3.2. Beschwerdeweise wird geltend gemacht, die Vorinstanz habe den Sachverhalt
unrichtig festgestellt und eine willkürliche Beweiswürdigung vorgenommen. Das
kantonale Gericht sei unzutreffend davon ausgegangen, dass der Beschwerdeführer
nicht regelmässig in psychiatrischer Behandlung gewesen sei und habe die
Berichte der behandelnden Psychiaterin med. pract. F.________ zu Unrecht nicht
berücksichtigt. Er leide entgegen den vorinstanzlichen Feststellungen und dem
fehlerhaften psychiatrischen Teilgutachten an einer nicht überwindbaren
psychiatrischen Krankheit.  
 
4.   
Die vorinstanzliche Abhandlung des Beweisthemas anhand von Indikatoren
entspricht den Vorgaben von BGE 141 V 281 wie auch BGE 143 V 418 und ist
rechtlich korrekt. Die in diesem Kontext erfolgten Beweiswürdigungen und
Tatsachenfeststellungen sind auch nicht offensichtlich unrichtig (d.h.

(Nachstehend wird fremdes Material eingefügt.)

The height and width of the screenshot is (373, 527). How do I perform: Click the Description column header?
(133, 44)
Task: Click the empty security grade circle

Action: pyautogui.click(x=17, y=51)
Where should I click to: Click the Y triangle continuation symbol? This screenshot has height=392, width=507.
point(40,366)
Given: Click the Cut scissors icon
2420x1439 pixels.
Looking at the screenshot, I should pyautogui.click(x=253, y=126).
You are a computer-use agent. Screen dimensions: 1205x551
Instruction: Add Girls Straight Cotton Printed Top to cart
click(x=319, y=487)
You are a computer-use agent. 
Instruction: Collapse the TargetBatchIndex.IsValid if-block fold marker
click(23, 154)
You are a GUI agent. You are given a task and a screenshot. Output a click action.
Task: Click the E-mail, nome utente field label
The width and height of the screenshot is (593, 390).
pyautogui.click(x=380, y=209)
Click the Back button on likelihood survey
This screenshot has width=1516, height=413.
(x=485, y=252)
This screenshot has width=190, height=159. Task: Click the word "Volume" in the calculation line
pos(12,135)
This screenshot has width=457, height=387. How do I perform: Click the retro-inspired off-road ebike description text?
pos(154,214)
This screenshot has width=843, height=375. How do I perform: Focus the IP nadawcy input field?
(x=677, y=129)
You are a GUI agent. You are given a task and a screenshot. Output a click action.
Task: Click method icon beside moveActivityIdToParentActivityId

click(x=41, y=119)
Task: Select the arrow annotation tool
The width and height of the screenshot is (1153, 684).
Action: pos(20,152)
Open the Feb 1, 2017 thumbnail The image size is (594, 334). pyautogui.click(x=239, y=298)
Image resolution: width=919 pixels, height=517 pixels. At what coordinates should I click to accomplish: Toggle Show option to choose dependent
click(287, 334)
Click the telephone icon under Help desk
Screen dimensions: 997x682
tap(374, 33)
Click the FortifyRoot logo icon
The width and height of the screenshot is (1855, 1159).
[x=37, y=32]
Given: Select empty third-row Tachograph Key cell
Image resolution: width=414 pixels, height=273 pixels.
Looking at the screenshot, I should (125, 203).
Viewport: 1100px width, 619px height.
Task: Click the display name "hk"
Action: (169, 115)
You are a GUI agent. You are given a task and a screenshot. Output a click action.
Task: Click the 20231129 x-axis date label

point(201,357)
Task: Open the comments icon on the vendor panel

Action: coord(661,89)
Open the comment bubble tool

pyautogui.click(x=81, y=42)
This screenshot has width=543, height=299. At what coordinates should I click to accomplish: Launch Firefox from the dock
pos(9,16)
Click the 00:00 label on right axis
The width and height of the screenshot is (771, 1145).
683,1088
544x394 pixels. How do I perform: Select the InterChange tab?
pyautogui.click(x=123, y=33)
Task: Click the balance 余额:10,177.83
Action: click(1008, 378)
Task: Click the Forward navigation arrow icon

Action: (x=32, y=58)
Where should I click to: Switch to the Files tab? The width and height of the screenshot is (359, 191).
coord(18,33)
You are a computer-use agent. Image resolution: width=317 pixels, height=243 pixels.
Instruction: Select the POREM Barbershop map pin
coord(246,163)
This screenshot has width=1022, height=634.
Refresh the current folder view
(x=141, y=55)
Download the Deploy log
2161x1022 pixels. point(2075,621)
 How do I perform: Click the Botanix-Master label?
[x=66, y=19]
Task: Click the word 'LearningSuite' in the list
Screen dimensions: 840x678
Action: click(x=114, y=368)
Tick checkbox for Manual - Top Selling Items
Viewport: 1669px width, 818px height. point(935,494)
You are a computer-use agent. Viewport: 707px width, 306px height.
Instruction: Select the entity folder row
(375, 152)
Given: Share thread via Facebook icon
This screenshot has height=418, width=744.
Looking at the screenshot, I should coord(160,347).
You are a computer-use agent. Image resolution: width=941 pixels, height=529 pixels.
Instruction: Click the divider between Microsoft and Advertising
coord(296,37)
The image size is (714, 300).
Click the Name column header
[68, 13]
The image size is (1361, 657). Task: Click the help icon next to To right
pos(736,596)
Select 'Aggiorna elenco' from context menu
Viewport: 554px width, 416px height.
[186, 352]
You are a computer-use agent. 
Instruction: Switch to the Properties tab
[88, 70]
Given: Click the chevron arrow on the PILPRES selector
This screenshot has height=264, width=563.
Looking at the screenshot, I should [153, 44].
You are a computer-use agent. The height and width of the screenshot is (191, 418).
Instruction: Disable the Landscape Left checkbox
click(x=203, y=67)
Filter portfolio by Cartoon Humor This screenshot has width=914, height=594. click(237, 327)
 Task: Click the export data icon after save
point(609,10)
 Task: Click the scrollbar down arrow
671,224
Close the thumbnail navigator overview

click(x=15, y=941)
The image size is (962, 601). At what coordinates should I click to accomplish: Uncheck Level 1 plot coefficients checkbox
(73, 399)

unhaltbar, willkürlich: BGE 135 II 145      E. 8.1 S. 153) und daher für das
Bundesgericht verbindlich (E. 1.1). Entgegen den Ausführungen in der Beschwerde
bildete die Inanspruchnahme von Therapiemöglichkeiten nur einen Aspekt in der
durchgeführten Indikatorenprüfung. Die Vorinstanz berücksichtigte danebst
namentlich erhebliche Inkonsistenzen im Verhalten, die anlässlich der
Begutachtung festgestellt worden sind, eine fehlende psychiatrische
Komorbidität und lediglich leichte körperliche Begleiterkrankungen sowie einen
grossen sekundären Krankheitsgewinn. Sodann vermag der Beschwerdeführer nicht
aufzuzeigen, inwiefern die Feststellungen der Vorinstanz offensichtlich
unrichtig sein sollen, hält sie doch die Häufigkeit der psychiatrischen
Gespräche in der Schweiz zutreffend fest und verneint auch nicht, dass er in
Mazedonien einen Neuropsychiater aufgesucht hat. Nicht bestritten ist, dass er
jeweils ein halbes Jahr in der Schweiz und in Mazedonien lebt. Die Behauptung,
die Vorinstanz habe den undatierten und im Juni 2017 eingereichten Bericht der
behandelnden Psychiaterin med. pract. F.________ nicht berücksichtigt, ist
aktenwidrig, weshalb sich Weiterungen hierzu erübrigen. Anzufügen bleibt
einzig, dass die Vorinstanz nachvollziehbar begründet hat, weshalb diese
Einschätzung der psychischen Beschwerden und ihrer funktionellen Auswirkungen
nicht überzeugt und daher den Beweiswert des psychiatrischen Teilgutachtens
nicht in Frage zu stellen vermag. Sie hat demnach die medizinische Aktenlage,
insbesondere auch das Teilgutachten des Dr. med. C.________, in nicht zu
beanstandender Weise willkürfrei gewürdigt und durfte dem Gutachten des ZMB
insgesamt Beweiskraft beimessen, da dieses eine schlüssige Beurteilung auch im
Lichte der massgeblichen Indikatoren erlaubt. Damit erübrigt sich auch eine
erneute Begutachtung, wie eventualiter beantragt. Das kantonale Gericht hat zu
Recht einen relevanten Gesundheitsschaden ausgeschlossen. Gegen die
Invaliditätsbemessung wendet der Beschwerdeführer nichts ein. Folglich hat es
gestützt darauf bundesrechtskonform die Renteneinstellung bestätigt. 
 
5.   
Da die Beschwerde offensichtlich unbegründet ist, wird sie im Verfahren nach 
Art. 109 Abs. 2 lit. a BGG erledigt. Der unterliegende Beschwerdeführer trägt
die Gerichtskosten (Art. 66 Abs. 1 BGG). Die unentgeltliche Rechtspflege kann
ihm wegen Aussichtslosigkeit der Beschwerde nicht gewährt werden (Art. 64 BGG;
BGE 138 III 217      E. 2.2.4 S. 218). 
 
 
 Demnach erkennt das Bundesgericht:  
 
1.   
Die Beschwerde wird abgewiesen. 
 
2.   
Das Gesuch um unentgeltliche Rechtspflege wird abgewiesen. 
 
3.   
Die Gerichtskosten von Fr. 800.- werden dem Beschwerdeführer auferlegt. 
 
4.   
Dieses Urteil wird den Parteien, dem Versicherungsgericht des Kantons St.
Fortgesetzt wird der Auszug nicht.